**WORK ORDER:** When you reach the line in the listing below that contains "Where should I click to: Open", begin returning lines exactly as written, and stop after the line that contains "Switch to the Clustered". Return no other lines.

-=-=-

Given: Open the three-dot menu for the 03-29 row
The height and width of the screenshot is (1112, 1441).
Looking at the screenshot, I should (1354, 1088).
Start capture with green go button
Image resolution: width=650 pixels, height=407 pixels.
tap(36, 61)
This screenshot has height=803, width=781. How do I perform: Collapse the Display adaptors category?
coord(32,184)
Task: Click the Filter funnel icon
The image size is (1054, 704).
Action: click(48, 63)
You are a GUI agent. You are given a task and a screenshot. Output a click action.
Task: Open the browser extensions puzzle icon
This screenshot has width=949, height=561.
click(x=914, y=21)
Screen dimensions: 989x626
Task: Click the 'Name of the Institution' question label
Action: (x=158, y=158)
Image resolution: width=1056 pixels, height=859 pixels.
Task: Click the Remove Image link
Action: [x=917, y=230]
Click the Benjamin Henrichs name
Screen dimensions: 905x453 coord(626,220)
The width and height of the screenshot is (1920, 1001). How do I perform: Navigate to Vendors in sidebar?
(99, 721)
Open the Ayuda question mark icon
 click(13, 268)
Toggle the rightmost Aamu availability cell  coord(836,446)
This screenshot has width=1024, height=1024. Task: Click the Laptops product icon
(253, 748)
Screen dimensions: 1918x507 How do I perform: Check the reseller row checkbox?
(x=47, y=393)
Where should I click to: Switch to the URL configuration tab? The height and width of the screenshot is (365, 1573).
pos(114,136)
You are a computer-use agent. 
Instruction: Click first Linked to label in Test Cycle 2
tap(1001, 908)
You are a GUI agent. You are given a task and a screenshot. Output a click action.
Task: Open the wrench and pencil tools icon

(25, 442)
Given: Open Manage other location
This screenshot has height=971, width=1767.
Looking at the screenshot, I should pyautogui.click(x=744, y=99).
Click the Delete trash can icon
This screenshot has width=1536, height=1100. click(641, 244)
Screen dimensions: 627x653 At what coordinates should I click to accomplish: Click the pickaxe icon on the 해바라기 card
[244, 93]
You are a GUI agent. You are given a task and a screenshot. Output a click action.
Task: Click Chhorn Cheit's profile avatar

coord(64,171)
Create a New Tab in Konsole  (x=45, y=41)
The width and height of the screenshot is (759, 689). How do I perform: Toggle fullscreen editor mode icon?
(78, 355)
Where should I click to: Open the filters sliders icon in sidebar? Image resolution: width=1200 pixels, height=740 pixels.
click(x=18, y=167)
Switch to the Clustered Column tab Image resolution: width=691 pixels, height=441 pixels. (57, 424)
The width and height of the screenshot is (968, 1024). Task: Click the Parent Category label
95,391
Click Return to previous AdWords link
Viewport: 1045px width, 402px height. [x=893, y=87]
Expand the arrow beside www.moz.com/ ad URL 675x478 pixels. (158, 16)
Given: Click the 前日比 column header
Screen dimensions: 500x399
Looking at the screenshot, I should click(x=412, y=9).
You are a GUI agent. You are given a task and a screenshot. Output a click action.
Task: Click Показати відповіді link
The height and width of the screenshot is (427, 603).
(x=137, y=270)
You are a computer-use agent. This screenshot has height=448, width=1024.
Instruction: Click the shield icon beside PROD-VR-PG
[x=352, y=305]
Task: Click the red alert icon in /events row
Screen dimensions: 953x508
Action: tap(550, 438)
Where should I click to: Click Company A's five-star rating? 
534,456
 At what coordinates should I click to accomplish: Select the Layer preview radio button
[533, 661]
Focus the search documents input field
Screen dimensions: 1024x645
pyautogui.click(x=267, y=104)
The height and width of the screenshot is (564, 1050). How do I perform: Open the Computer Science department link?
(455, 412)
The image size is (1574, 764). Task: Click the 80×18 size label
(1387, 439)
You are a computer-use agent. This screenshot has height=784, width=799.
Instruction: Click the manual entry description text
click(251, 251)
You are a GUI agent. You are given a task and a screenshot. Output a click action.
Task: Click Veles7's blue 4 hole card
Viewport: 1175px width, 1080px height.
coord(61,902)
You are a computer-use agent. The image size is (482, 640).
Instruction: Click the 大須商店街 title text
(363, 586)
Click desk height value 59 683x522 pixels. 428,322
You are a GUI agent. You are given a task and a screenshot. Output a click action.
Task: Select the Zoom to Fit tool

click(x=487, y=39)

-=-=-

**REPLY:**
Where should I click to: Open the filters sliders icon in sidebar? Image resolution: width=1200 pixels, height=740 pixels.
click(x=18, y=167)
Switch to the Clustered Column tab Image resolution: width=691 pixels, height=441 pixels. (57, 424)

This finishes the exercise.